══ Data for this task

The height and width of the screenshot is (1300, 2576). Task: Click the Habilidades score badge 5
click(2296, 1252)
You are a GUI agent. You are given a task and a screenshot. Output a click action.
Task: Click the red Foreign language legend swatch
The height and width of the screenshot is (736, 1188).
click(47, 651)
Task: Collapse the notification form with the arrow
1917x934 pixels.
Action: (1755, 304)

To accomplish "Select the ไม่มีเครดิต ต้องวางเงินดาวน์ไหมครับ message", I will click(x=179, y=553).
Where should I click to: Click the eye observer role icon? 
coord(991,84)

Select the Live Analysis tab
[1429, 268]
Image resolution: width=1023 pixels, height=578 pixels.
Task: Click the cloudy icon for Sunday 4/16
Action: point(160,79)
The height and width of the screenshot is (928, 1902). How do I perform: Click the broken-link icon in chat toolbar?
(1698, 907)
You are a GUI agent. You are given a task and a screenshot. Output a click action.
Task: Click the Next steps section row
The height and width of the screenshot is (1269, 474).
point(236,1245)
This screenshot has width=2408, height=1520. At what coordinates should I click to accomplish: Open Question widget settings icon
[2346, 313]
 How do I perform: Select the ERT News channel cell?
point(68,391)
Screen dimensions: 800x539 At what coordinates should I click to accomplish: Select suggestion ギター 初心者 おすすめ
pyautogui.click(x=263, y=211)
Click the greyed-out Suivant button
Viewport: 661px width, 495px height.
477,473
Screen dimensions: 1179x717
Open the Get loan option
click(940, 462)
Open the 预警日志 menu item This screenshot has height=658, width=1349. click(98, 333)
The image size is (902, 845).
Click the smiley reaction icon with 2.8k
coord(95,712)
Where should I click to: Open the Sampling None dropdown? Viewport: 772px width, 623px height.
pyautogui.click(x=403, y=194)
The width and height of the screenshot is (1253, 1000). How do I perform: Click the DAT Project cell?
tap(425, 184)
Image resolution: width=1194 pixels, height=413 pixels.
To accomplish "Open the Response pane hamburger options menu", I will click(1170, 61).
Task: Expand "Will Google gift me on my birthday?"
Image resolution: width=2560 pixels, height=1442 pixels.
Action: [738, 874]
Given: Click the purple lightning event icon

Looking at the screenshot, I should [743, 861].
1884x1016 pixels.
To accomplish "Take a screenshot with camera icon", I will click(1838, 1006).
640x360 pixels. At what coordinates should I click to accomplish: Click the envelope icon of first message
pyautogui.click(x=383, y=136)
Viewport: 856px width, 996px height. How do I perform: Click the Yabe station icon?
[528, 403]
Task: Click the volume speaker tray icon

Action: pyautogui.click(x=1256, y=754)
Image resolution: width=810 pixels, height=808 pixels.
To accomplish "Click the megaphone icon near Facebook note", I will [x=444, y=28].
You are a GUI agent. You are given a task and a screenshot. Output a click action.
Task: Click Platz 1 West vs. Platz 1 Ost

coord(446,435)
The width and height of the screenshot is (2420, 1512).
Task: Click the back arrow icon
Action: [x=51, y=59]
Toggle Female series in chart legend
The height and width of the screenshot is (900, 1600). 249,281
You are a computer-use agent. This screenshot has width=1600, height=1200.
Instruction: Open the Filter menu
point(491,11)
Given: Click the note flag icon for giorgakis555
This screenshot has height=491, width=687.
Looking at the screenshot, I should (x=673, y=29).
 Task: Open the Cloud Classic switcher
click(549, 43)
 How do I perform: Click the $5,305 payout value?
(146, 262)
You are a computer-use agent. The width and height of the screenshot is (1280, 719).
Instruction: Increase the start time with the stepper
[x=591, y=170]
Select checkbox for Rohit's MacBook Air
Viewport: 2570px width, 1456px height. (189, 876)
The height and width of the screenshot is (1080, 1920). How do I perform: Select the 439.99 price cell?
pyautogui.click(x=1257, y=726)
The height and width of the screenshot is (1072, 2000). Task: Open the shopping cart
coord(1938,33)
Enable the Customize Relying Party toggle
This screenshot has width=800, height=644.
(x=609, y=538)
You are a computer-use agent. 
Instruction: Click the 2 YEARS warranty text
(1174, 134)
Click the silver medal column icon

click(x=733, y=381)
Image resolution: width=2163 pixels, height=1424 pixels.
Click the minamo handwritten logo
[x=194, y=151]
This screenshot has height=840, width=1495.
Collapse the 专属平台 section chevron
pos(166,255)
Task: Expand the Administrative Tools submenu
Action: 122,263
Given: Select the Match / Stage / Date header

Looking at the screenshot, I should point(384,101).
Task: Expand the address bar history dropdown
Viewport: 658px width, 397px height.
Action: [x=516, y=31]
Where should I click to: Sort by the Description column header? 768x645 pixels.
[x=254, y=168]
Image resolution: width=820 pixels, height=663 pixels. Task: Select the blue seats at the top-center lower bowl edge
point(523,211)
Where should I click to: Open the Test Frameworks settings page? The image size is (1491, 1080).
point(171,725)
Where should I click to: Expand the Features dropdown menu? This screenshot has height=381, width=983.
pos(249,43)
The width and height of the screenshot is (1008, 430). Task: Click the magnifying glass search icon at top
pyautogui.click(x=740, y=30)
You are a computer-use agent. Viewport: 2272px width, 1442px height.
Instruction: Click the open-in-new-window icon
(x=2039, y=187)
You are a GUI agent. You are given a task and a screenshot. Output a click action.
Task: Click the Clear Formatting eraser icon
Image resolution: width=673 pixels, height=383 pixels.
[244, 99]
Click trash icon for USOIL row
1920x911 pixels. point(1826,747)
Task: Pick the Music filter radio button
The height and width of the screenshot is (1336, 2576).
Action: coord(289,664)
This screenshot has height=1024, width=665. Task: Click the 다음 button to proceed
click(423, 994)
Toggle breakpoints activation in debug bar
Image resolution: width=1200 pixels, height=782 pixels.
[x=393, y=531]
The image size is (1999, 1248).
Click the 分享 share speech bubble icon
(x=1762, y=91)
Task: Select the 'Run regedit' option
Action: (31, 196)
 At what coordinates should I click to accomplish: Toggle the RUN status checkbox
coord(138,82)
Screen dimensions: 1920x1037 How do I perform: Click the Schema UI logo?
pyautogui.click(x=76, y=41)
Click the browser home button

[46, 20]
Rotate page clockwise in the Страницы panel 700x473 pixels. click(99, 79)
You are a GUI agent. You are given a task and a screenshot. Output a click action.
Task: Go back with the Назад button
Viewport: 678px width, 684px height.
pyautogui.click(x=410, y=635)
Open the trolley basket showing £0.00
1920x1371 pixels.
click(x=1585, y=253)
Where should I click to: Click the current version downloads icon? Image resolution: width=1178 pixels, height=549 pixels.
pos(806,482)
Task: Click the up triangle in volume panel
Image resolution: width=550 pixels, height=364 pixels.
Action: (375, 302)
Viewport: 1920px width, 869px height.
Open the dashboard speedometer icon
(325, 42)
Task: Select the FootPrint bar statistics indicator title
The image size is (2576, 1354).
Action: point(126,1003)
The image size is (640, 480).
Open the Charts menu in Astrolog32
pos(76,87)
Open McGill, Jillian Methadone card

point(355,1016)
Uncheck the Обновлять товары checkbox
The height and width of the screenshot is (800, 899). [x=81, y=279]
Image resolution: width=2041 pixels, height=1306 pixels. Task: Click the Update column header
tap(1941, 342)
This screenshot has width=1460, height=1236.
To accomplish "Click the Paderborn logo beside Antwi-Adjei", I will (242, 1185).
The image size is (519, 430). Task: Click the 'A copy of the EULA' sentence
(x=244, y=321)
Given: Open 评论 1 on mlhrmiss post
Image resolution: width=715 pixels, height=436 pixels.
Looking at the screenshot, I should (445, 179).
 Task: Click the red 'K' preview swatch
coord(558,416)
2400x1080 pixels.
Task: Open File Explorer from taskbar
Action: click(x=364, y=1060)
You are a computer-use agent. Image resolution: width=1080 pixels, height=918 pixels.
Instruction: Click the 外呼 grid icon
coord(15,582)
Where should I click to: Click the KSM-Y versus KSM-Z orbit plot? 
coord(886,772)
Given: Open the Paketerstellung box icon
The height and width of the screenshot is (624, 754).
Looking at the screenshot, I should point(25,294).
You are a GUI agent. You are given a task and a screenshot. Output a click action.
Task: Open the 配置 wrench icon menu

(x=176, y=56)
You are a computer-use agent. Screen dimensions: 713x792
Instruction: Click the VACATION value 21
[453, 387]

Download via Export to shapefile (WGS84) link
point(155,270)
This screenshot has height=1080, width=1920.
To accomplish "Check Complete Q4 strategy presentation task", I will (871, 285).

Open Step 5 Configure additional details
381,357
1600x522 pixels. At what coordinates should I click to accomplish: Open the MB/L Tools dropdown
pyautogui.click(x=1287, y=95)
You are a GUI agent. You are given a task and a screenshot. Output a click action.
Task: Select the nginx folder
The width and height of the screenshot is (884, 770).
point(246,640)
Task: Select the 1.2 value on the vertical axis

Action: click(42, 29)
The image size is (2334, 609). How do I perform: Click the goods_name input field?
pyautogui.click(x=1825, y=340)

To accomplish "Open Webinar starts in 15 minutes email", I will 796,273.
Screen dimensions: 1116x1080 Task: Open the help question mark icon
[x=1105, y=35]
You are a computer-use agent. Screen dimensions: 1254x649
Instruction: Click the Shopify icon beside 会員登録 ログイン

════

▶ **Objective**: Begin at the line that has "640x360 pixels. At" and stop after the line that has "click(x=733, y=381)". Rewrite those rows with "envelope" changed to "mail", leaving everything else unchanged, and return only those lines.

▶ **Problem solution**:
640x360 pixels. At what coordinates should I click to accomplish: Click the mail icon of first message
pyautogui.click(x=383, y=136)
Viewport: 856px width, 996px height. How do I perform: Click the Yabe station icon?
[528, 403]
Task: Click the volume speaker tray icon

Action: pyautogui.click(x=1256, y=754)
Image resolution: width=810 pixels, height=808 pixels.
To accomplish "Click the megaphone icon near Facebook note", I will [x=444, y=28].
You are a GUI agent. You are given a task and a screenshot. Output a click action.
Task: Click Platz 1 West vs. Platz 1 Ost

coord(446,435)
The width and height of the screenshot is (2420, 1512).
Task: Click the back arrow icon
Action: [x=51, y=59]
Toggle Female series in chart legend
The height and width of the screenshot is (900, 1600). 249,281
You are a computer-use agent. This screenshot has width=1600, height=1200.
Instruction: Open the Filter menu
point(491,11)
Given: Click the note flag icon for giorgakis555
This screenshot has height=491, width=687.
Looking at the screenshot, I should (x=673, y=29).
 Task: Open the Cloud Classic switcher
click(549, 43)
 How do I perform: Click the $5,305 payout value?
(146, 262)
You are a computer-use agent. The width and height of the screenshot is (1280, 719).
Instruction: Increase the start time with the stepper
[x=591, y=170]
Select checkbox for Rohit's MacBook Air
Viewport: 2570px width, 1456px height. (189, 876)
The height and width of the screenshot is (1080, 1920). How do I perform: Select the 439.99 price cell?
pyautogui.click(x=1257, y=726)
The height and width of the screenshot is (1072, 2000). Task: Open the shopping cart
coord(1938,33)
Enable the Customize Relying Party toggle
This screenshot has width=800, height=644.
(x=609, y=538)
You are a computer-use agent. 
Instruction: Click the 2 YEARS warranty text
(1174, 134)
Click the silver medal column icon

click(x=733, y=381)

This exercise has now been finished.